Work to complete
Rewrite the rows from the line containing "Task: Click the template Name input field" through the end of the rows, changing "screenshot" to "screen capture" and leaving everything else as it is.

Records shown

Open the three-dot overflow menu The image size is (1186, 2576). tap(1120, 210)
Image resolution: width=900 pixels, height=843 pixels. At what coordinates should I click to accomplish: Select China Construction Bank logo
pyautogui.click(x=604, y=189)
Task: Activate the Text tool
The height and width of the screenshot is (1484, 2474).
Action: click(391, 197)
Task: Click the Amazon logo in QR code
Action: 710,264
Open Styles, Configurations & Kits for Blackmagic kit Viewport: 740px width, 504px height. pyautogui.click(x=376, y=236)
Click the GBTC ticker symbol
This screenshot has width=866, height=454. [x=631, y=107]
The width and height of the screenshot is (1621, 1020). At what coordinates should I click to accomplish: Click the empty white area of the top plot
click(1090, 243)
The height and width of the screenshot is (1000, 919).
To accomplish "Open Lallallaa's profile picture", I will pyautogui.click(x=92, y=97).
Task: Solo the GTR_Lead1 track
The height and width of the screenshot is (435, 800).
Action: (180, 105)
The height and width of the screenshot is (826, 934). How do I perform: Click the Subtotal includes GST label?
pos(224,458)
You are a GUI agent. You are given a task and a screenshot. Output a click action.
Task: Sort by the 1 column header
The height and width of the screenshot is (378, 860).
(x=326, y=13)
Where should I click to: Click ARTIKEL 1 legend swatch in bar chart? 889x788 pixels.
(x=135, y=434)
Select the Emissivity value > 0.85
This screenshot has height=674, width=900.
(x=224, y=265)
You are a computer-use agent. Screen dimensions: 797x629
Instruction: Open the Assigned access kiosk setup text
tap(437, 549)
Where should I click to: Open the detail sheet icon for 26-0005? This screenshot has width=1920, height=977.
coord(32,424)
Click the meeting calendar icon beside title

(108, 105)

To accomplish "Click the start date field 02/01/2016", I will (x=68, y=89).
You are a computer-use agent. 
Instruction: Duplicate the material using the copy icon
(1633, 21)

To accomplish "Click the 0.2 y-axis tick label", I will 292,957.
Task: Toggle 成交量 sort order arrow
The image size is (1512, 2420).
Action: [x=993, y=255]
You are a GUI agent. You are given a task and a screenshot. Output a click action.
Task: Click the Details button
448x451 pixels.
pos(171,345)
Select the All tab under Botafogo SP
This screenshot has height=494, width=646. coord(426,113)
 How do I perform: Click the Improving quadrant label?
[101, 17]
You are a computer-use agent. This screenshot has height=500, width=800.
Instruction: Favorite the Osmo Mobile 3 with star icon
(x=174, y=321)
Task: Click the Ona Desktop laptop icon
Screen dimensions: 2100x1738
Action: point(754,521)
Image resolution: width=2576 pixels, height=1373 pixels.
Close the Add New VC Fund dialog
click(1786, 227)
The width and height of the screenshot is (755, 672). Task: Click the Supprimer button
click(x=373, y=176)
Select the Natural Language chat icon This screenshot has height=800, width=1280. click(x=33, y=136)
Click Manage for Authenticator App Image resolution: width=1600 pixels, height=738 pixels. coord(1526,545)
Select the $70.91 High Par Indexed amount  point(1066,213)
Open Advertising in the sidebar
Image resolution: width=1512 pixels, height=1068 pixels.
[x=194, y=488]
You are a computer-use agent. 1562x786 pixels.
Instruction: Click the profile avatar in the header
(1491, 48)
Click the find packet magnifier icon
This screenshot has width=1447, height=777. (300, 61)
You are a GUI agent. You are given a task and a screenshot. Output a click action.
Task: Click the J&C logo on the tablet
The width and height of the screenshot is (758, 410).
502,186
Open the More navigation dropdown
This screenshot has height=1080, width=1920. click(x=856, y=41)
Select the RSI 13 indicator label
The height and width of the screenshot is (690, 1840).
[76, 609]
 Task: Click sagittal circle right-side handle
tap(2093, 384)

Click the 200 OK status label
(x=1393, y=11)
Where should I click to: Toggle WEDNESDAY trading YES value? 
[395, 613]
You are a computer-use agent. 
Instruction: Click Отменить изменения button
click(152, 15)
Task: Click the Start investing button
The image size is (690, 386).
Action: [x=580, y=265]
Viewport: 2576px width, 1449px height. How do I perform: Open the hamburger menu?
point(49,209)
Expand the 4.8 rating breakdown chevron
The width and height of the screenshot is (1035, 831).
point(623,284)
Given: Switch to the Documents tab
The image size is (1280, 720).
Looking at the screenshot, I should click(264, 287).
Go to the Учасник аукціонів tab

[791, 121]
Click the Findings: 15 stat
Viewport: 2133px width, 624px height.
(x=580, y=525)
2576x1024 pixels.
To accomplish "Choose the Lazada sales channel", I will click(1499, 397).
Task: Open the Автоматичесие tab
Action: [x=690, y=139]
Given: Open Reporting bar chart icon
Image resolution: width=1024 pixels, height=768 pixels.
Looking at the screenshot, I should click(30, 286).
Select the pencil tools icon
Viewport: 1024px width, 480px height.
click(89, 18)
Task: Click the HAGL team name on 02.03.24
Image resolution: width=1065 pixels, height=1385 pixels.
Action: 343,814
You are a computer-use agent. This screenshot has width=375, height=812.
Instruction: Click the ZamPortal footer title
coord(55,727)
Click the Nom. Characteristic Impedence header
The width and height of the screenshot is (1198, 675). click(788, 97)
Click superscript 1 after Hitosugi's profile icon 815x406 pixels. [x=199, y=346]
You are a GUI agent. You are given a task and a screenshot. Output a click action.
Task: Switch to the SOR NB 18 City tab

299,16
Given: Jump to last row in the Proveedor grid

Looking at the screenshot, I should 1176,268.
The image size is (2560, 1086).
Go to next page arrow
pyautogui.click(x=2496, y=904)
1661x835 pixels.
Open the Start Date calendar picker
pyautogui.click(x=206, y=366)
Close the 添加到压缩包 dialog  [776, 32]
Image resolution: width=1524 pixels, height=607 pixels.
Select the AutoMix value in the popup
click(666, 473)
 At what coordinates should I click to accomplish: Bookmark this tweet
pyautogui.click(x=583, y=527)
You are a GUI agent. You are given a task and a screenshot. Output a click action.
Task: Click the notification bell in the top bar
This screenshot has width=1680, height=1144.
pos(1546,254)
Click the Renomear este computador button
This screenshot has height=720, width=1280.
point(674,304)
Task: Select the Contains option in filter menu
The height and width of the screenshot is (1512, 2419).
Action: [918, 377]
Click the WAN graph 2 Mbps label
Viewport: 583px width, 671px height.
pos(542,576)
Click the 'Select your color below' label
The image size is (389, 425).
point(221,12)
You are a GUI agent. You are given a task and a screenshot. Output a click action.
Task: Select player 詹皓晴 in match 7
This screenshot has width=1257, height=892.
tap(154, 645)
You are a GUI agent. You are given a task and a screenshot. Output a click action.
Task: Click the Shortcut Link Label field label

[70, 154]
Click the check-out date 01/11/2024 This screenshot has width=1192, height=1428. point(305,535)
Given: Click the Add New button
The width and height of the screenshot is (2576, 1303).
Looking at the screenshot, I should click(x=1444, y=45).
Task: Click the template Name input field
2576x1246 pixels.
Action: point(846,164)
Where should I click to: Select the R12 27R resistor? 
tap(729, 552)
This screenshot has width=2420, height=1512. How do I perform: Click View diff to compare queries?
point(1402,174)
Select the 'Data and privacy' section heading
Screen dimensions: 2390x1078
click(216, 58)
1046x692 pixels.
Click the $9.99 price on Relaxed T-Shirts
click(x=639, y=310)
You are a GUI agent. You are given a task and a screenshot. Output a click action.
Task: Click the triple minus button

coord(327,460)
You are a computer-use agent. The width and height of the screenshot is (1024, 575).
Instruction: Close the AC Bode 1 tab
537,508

Response to this task
Task: Click the template Name input field
2576x1246 pixels.
Action: point(846,164)
Where should I click to: Select the R12 27R resistor? 
tap(729, 552)
This screen capture has width=2420, height=1512. How do I perform: Click View diff to compare queries?
point(1402,174)
Select the 'Data and privacy' section heading
Screen dimensions: 2390x1078
click(216, 58)
1046x692 pixels.
Click the $9.99 price on Relaxed T-Shirts
click(x=639, y=310)
You are a GUI agent. You are given a task and a screen capture. Output a click action.
Task: Click the triple minus button

coord(327,460)
You are a computer-use agent. The width and height of the screen capture is (1024, 575).
Instruction: Close the AC Bode 1 tab
537,508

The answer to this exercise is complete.